▸ Work to complete:
Filter the lines below, keeping each one that holds "computer".

▸ Records for processing:
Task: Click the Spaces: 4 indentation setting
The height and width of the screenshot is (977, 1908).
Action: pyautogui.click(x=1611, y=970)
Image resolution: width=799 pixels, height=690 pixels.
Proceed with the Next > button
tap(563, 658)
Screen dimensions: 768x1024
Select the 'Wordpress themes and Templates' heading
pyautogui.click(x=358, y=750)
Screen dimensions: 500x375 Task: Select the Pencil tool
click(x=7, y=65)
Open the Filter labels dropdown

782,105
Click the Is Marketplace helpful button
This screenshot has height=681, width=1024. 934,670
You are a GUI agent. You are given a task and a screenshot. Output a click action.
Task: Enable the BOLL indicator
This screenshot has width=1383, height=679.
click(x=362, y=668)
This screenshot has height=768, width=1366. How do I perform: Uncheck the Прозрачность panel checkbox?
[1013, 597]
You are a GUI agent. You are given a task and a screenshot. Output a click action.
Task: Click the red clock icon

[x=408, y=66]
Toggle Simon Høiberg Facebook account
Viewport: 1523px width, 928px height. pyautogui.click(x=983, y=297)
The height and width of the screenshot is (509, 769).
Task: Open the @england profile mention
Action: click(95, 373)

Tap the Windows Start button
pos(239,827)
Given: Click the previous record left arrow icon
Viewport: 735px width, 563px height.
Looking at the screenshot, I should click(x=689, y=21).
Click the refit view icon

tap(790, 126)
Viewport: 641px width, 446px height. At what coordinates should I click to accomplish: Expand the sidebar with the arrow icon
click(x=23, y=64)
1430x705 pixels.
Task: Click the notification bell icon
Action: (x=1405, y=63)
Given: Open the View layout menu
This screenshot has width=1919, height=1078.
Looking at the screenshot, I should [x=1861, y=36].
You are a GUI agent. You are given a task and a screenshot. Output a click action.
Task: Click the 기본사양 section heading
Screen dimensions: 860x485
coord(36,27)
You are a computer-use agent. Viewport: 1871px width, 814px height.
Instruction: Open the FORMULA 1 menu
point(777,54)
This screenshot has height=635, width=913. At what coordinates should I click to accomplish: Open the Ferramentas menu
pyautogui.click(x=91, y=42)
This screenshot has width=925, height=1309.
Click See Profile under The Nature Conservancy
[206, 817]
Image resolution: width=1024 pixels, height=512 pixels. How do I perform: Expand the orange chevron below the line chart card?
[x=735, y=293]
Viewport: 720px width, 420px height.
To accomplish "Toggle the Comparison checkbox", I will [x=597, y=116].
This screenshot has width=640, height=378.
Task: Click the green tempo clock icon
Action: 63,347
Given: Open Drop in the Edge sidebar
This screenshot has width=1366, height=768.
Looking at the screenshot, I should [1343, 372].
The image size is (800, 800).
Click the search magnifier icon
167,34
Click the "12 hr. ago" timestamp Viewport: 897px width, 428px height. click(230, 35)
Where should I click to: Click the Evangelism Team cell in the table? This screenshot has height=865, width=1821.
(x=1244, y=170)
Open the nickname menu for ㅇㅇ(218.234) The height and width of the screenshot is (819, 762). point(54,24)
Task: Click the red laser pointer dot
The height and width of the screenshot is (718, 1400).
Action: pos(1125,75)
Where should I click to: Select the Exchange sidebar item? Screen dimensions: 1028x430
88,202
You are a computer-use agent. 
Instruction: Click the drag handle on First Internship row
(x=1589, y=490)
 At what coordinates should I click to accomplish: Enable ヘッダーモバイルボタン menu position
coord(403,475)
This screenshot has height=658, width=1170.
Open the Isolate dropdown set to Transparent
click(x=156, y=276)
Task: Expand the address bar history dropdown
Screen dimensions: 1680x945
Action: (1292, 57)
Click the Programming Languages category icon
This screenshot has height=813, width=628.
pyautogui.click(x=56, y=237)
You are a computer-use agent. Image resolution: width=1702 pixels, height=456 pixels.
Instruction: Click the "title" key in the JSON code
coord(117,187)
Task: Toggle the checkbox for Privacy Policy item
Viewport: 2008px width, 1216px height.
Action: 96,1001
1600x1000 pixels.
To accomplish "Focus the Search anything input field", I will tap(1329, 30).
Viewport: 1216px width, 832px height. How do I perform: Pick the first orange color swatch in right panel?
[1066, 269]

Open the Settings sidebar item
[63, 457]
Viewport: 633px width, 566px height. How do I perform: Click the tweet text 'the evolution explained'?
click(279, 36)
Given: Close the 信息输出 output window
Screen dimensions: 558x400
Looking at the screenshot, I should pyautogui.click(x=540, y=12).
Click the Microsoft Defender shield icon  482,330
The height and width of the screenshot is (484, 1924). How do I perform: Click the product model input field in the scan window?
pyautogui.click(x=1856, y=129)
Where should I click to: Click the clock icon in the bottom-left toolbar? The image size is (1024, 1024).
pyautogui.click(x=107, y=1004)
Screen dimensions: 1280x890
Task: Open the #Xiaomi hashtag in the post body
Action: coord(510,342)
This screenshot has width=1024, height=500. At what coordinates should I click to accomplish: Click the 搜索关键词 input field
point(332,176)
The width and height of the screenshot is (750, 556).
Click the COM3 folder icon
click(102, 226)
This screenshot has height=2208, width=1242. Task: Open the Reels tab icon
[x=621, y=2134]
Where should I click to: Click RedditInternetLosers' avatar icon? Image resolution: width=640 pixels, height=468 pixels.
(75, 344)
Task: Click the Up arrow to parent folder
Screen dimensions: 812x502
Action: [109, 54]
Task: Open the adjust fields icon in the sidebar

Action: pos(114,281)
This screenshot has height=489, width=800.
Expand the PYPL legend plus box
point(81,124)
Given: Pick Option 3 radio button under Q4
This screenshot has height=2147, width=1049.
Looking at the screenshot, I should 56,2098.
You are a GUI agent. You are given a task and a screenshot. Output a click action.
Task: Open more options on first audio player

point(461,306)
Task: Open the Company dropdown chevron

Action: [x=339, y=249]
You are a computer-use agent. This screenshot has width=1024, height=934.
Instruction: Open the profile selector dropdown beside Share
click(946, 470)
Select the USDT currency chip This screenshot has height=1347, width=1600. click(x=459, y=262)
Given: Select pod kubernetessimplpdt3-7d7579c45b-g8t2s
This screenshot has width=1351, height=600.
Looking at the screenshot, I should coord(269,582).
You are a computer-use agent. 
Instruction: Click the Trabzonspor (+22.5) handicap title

▸ Answer for this exercise:
You are a computer-use agent. Viewport: 1871px width, 814px height.
You are a computer-use agent. 
You are a computer-use agent. Image resolution: width=1702 pixels, height=456 pixels.
You are a computer-use agent. This screenshot has width=1024, height=934.
You are a computer-use agent. 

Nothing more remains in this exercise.